Items from a data source:
--------------------
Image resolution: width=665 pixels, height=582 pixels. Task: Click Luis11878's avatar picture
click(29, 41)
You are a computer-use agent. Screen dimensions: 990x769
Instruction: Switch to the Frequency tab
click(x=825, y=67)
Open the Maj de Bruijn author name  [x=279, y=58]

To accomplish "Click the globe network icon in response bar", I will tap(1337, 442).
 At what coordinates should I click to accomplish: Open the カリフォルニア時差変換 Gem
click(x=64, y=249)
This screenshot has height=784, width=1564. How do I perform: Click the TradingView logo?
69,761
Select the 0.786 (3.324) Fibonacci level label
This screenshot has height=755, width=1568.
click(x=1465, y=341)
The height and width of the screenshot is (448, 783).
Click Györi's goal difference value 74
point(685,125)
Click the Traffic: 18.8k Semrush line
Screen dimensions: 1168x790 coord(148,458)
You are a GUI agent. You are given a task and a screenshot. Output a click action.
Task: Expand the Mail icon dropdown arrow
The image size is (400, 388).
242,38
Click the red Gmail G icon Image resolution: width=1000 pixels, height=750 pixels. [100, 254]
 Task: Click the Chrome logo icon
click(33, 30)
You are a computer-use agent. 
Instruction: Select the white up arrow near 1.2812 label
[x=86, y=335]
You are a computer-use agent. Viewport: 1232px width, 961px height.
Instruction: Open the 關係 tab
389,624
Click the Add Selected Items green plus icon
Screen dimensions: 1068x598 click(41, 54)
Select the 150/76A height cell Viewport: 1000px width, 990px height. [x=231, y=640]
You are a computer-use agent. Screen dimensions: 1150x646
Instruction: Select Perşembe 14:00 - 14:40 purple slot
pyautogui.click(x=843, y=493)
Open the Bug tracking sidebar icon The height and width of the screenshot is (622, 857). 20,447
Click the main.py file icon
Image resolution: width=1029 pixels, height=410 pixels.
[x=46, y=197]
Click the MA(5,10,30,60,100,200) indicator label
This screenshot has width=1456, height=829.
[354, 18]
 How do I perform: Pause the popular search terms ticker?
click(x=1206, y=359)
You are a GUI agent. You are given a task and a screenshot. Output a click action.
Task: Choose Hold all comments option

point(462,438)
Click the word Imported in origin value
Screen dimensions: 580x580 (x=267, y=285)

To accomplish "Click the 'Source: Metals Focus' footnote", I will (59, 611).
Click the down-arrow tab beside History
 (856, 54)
--------------------
#### Exercise goal
When you reach the line containing "Instruction: Select the" in the data above, start copying exactly, and stop after the line containing "You are a computer-use agent. Screen dimensions: 1150x646".

#### Final answer
Instruction: Select the white up arrow near 1.2812 label
[x=86, y=335]
You are a computer-use agent. Viewport: 1232px width, 961px height.
Instruction: Open the 關係 tab
389,624
Click the Add Selected Items green plus icon
Screen dimensions: 1068x598 click(41, 54)
Select the 150/76A height cell Viewport: 1000px width, 990px height. [x=231, y=640]
You are a computer-use agent. Screen dimensions: 1150x646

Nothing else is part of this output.